— REQUIREMENT —
Copy the lines below verbatim, starting at the line containing "I want to click on refresh-button: ↻" and ending at the line containing "Looking at the image, I should click on (384, 210).", with both of those lines included.

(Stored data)
####

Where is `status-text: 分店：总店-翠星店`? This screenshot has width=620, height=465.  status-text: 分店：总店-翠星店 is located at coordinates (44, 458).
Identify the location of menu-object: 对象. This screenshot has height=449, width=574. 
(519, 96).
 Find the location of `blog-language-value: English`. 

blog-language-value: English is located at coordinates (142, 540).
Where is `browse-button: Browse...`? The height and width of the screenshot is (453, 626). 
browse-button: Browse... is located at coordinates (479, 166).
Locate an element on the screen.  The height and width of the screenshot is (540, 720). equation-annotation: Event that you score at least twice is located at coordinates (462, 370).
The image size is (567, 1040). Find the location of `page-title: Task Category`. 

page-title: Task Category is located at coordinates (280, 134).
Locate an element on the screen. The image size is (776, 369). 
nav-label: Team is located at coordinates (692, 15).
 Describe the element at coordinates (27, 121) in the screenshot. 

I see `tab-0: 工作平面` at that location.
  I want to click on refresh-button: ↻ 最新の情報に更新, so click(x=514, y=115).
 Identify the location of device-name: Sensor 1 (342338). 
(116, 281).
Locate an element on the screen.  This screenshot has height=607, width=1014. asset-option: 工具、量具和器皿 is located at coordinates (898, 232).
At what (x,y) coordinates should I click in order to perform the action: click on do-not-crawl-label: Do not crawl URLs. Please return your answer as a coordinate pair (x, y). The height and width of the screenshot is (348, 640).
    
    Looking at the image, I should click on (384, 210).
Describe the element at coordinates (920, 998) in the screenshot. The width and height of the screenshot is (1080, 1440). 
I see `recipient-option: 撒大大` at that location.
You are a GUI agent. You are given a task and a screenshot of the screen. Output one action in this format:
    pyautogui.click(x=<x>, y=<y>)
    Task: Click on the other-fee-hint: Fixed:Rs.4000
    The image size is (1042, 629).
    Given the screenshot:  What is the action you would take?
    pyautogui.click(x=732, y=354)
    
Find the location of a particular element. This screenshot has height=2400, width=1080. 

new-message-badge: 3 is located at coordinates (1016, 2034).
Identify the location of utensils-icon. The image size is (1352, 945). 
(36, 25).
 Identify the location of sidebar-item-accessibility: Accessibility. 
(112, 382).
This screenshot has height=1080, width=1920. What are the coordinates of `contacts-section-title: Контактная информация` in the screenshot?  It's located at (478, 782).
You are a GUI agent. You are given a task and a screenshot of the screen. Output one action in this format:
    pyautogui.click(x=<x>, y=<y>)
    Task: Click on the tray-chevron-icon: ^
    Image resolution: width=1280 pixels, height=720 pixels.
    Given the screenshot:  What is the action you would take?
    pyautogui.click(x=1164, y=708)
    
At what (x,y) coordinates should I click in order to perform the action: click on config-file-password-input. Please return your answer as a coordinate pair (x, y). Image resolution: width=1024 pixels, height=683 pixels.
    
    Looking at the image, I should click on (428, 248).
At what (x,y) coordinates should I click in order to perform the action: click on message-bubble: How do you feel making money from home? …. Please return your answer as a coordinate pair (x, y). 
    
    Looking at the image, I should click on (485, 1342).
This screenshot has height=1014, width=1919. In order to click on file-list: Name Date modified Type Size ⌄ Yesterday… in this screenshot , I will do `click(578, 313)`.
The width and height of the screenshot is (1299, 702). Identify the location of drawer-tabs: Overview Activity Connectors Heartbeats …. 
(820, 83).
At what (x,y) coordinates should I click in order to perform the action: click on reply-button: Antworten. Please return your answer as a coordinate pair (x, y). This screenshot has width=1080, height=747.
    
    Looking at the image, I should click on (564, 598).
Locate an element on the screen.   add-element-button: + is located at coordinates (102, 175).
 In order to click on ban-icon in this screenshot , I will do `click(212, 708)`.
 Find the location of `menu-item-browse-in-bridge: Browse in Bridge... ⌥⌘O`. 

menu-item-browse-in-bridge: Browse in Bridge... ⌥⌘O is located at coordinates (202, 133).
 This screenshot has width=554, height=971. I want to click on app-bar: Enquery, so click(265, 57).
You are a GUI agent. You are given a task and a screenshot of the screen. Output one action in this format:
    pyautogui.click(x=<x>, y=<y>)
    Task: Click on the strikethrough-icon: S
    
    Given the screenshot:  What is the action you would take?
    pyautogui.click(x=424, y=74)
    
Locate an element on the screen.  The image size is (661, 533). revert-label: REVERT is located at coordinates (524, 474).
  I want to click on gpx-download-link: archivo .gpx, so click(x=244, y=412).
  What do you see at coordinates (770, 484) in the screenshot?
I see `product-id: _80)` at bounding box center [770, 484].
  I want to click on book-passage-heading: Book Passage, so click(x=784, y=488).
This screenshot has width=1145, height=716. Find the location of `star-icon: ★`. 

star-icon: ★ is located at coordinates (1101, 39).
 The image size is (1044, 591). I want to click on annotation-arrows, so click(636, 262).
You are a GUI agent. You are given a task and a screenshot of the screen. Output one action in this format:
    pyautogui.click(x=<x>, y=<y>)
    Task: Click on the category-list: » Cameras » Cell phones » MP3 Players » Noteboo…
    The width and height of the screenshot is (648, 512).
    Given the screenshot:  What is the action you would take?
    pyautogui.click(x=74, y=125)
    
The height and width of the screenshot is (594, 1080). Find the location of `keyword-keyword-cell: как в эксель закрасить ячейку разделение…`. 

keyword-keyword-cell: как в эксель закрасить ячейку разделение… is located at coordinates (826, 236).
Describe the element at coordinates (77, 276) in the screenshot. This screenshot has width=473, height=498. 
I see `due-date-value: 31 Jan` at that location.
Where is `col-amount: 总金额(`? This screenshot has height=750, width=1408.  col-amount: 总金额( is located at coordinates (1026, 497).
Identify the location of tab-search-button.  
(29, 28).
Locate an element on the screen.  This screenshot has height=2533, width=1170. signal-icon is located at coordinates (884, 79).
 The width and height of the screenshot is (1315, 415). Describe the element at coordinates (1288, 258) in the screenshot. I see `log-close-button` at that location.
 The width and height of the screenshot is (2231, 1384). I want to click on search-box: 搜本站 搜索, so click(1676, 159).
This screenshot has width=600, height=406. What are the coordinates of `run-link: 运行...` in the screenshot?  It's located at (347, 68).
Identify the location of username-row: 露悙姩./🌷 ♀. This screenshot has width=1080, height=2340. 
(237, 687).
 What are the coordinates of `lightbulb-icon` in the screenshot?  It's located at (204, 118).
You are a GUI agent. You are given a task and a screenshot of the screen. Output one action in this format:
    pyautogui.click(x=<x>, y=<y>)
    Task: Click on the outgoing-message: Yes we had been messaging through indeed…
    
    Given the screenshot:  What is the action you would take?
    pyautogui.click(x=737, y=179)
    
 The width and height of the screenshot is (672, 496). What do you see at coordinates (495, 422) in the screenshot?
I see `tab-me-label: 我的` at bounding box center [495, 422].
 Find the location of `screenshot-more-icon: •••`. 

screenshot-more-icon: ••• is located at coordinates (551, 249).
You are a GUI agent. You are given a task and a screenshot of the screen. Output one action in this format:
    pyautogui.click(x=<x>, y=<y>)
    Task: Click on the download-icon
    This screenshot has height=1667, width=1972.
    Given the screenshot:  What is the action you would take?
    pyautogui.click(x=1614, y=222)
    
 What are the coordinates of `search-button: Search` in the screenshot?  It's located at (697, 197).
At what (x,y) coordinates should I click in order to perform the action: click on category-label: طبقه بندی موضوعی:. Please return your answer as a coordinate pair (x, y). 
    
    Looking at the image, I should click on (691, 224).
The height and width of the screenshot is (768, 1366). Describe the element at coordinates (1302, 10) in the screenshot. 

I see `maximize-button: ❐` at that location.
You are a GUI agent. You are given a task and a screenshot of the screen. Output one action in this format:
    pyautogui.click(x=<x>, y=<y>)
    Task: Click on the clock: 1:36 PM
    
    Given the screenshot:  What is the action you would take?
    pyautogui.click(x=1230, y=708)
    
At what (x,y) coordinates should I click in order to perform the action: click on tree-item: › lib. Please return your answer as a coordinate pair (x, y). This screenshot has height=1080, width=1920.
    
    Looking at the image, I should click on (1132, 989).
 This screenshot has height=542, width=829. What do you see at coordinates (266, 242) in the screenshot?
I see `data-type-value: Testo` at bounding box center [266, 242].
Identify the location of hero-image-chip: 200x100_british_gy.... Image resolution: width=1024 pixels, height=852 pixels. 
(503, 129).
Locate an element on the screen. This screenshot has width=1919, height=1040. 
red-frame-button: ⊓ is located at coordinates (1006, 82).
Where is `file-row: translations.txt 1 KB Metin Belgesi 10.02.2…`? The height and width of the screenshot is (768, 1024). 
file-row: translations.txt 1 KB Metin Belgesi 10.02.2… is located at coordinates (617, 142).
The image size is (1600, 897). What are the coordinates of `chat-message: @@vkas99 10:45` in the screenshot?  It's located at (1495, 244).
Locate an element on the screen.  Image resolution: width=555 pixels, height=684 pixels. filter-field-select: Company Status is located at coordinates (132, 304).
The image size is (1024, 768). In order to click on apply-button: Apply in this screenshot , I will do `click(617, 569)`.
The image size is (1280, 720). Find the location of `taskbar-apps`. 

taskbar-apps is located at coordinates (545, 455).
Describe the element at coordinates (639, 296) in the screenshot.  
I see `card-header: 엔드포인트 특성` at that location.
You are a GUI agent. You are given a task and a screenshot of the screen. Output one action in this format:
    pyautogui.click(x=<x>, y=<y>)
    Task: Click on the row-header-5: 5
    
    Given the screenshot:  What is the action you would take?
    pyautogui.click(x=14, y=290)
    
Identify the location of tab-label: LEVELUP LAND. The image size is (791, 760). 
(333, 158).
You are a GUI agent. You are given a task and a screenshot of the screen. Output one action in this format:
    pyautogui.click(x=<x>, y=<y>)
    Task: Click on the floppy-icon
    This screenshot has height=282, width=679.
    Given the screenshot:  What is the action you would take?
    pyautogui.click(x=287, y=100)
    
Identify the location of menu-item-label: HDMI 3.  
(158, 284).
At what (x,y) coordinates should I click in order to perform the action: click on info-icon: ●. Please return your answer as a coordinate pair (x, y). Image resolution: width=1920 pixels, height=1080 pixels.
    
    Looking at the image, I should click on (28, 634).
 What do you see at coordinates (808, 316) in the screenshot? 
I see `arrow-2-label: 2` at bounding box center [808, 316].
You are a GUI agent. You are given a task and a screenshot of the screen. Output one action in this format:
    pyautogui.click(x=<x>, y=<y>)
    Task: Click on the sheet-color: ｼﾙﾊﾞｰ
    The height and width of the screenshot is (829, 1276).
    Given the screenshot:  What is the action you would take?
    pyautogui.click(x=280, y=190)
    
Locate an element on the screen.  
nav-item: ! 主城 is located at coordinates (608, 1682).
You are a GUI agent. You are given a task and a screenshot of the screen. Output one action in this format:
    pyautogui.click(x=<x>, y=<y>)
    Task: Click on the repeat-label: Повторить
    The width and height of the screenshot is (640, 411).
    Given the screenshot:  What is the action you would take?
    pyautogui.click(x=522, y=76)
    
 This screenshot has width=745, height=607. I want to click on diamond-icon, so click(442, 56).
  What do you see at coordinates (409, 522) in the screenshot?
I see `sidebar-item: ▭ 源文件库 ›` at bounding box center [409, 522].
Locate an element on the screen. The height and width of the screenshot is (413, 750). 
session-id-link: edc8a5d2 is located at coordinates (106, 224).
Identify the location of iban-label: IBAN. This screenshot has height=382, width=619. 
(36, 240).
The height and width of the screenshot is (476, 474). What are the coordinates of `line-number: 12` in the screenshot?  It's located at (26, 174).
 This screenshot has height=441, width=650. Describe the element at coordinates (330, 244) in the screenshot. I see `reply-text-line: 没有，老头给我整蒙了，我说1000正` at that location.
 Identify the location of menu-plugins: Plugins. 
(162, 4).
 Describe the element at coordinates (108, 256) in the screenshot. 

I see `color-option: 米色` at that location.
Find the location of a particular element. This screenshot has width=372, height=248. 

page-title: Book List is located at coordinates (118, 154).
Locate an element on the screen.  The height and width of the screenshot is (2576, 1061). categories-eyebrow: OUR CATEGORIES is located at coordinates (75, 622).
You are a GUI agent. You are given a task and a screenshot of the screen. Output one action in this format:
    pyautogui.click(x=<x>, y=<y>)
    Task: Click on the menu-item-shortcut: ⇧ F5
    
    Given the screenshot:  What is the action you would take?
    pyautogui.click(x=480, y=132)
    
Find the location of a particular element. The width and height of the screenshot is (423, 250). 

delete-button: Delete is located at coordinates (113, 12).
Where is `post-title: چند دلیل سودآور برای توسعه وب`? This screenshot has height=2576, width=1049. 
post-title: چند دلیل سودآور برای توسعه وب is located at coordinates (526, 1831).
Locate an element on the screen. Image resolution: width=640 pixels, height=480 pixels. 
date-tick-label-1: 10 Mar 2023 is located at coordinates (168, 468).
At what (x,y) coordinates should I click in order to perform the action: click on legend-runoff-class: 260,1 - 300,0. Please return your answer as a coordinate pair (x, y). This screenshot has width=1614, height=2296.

####

— ANSWER SPACE —
  I want to click on refresh-button: ↻ 最新の情報に更新, so click(x=514, y=115).
 Identify the location of device-name: Sensor 1 (342338). 
(116, 281).
Locate an element on the screen.  This screenshot has height=607, width=1014. asset-option: 工具、量具和器皿 is located at coordinates (898, 232).
At what (x,y) coordinates should I click in order to perform the action: click on do-not-crawl-label: Do not crawl URLs. Please return your answer as a coordinate pair (x, y). The height and width of the screenshot is (348, 640).
    
    Looking at the image, I should click on (384, 210).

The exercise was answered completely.